Given instruction 1
In the entries, starting at the first line and ending at the line containing "Action: click(148, 114)", can you replace "bookmarks panel" with "history panel" and give those lines again with nothing else altered?

Reading text

Maestro: Orchestrating Robotics Modules with Vision-Language Models for Zero-Shot Generalist Robots

Overview of Maestro

TLDR: We introduce Maestro, a VLM coding agent that composes diverse robotics-related tool modules into programmatic policies. Maestro represents the first competitive modular policy for generalist robot: its streamlined closed-loop interface and extensive tool repertoire allow it to largely surpass today's VLA models on challenging zero-shot manipulation tasks, while remaining interpretable, debuggable, and easily extended to new tools and robot embodiments. It can also improve from a handful of real-world trials via local code edits, and strategically employ VLA models as tools for both speed and performance.

Maestro receives language instruction and leverages a set of tools to complete diverse tasks in a zero-shot setting.

Abstract

Today's best-explored routes towards generalist robots center on collecting ever larger "observations-in actions-out" robotics datasets to train large end-to-end models, copying a recipe that has worked for vision-language models (VLMs). We pursue a road less traveled: building generalist policies directly around VLMs by augmenting their general capabilities with specific robot capabilities encapsulated in a carefully curated set of perception, planning, and control modules. In Maestro, a VLM coding agent dynamically composes these modules into a programmatic policy for the current task and scenario. Maestro's architecture benefits from a streamlined closed-loop interface without many manually imposed structural constraints, and a comprehensive and diverse tool repertoire. As a result, it largely surpasses today's VLA models for zero-shot performance on challenging manipulation skills. Further, Maestro is easily extensible to incorporate new modules, easily editable to suit new embodiments such as a quadruped-mounted arm, and even easily adapts from minimal real-world experiences through local code edits.

Overview of Maestro

Given prompt and images, VLM plans by writing and executing code that integrates perception, spatial reasoning, control, learned visuomotor policies, and image editing. Execution results (images and stdout) provide feedback for reacting and replanning, forming a closed-loop perception–action–learning cycle. This enables adaptive long-horizon manipulation, as illustrated in the tabletop example on the right (instruction: Grasp the knife by the handle and cut the banana in the middle).

Tabletop Manipulation Videos

"Open the lower cabinet door by pulling the yellow door handle."

"Fold the four corners of the towel to the center"

"Erase instructions on the whiteboard, then follow the instruction to stack cubes."

"Rotate the cube so that one of the purple side faces up."

"Put the tennis ball into the bowl."

"Hang the mug cup onto the mug hanger stand."

"Orthogonally cut the banana in half with the black knife."

"Clean the table by putting all the items into the bowl, from big size to small size."

Mobile Manipulation Videos

"Open door and enter the building."

Data in this exercise
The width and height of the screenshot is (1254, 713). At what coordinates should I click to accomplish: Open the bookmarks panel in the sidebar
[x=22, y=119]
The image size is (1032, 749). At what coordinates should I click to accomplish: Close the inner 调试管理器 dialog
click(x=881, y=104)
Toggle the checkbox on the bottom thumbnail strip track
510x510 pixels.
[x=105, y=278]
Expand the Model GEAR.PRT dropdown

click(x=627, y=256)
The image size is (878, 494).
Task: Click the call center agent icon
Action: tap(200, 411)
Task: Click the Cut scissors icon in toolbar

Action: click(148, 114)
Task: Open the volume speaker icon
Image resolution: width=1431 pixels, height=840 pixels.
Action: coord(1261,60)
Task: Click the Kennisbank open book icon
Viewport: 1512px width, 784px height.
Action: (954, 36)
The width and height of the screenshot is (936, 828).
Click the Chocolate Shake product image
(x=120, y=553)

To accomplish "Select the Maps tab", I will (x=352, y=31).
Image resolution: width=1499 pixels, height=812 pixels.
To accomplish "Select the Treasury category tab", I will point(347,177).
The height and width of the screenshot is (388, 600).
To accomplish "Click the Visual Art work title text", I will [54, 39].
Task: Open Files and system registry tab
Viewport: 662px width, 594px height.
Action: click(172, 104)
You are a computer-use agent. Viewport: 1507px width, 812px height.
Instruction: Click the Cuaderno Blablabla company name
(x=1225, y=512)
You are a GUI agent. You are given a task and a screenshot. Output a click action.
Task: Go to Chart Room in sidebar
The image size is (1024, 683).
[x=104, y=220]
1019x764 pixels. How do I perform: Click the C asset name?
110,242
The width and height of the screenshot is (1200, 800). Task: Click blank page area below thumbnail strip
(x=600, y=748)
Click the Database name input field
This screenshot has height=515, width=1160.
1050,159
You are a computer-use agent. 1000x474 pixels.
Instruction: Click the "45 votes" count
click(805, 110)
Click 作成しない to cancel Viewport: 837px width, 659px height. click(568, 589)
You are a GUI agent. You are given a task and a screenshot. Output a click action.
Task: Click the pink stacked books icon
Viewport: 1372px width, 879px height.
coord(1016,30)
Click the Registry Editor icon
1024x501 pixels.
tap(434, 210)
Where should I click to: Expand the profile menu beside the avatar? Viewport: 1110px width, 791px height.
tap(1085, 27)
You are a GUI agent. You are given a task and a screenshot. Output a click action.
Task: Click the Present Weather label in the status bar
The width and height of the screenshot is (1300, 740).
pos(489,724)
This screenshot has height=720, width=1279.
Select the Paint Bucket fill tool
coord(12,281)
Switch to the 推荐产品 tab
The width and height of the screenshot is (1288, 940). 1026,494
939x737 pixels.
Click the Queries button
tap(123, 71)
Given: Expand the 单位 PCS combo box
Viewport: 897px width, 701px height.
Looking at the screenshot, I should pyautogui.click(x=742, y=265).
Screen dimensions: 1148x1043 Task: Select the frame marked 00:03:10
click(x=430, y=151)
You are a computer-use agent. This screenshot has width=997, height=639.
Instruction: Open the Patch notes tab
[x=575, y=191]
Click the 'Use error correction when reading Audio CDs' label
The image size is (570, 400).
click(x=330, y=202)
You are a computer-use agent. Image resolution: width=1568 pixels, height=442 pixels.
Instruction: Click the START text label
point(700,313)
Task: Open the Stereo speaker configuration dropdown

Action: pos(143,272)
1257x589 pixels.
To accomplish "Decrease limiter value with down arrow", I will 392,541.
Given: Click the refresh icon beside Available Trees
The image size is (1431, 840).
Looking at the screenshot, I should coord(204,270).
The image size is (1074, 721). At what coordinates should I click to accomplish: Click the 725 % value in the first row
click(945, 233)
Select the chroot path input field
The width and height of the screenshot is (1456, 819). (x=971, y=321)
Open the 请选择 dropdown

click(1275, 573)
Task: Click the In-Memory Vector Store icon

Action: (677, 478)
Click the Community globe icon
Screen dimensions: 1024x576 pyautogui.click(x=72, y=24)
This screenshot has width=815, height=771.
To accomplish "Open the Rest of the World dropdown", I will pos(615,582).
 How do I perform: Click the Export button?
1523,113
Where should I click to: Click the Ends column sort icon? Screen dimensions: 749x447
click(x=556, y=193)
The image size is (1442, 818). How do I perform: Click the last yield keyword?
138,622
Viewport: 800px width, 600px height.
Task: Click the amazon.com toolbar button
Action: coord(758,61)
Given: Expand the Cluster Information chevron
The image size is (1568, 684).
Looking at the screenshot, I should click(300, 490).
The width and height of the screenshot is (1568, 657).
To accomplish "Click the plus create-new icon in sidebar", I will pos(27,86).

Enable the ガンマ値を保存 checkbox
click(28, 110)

Given instruction 2
Does the Maestro page agree with each statement below? Answer yes or no for each and quote the words from the page that decide it.
(a) Maestro can improve from a few real-world trials by making local code edits.
(b) Maestro's interface depends on many manually imposed structural constraints.
(c) In the tabletop example, the instruction is to peel the banana.

Response 1
The width and height of the screenshot is (1254, 713). At what coordinates should I click to accomplish: Open the history panel in the sidebar
[x=22, y=119]
The image size is (1032, 749). At what coordinates should I click to accomplish: Close the inner 调试管理器 dialog
click(x=881, y=104)
Toggle the checkbox on the bottom thumbnail strip track
510x510 pixels.
[x=105, y=278]
Expand the Model GEAR.PRT dropdown

click(x=627, y=256)
The image size is (878, 494).
Task: Click the call center agent icon
Action: tap(200, 411)
Task: Click the Cut scissors icon in toolbar

Action: click(148, 114)

Response 2
(a) Yes: "It can also improve from a handful of real-world trials via local code edits"
(b) No: "a streamlined closed-loop interface without many manually imposed structural constraints"
(c) No: "Grasp the knife by the handle and cut the banana in the middle"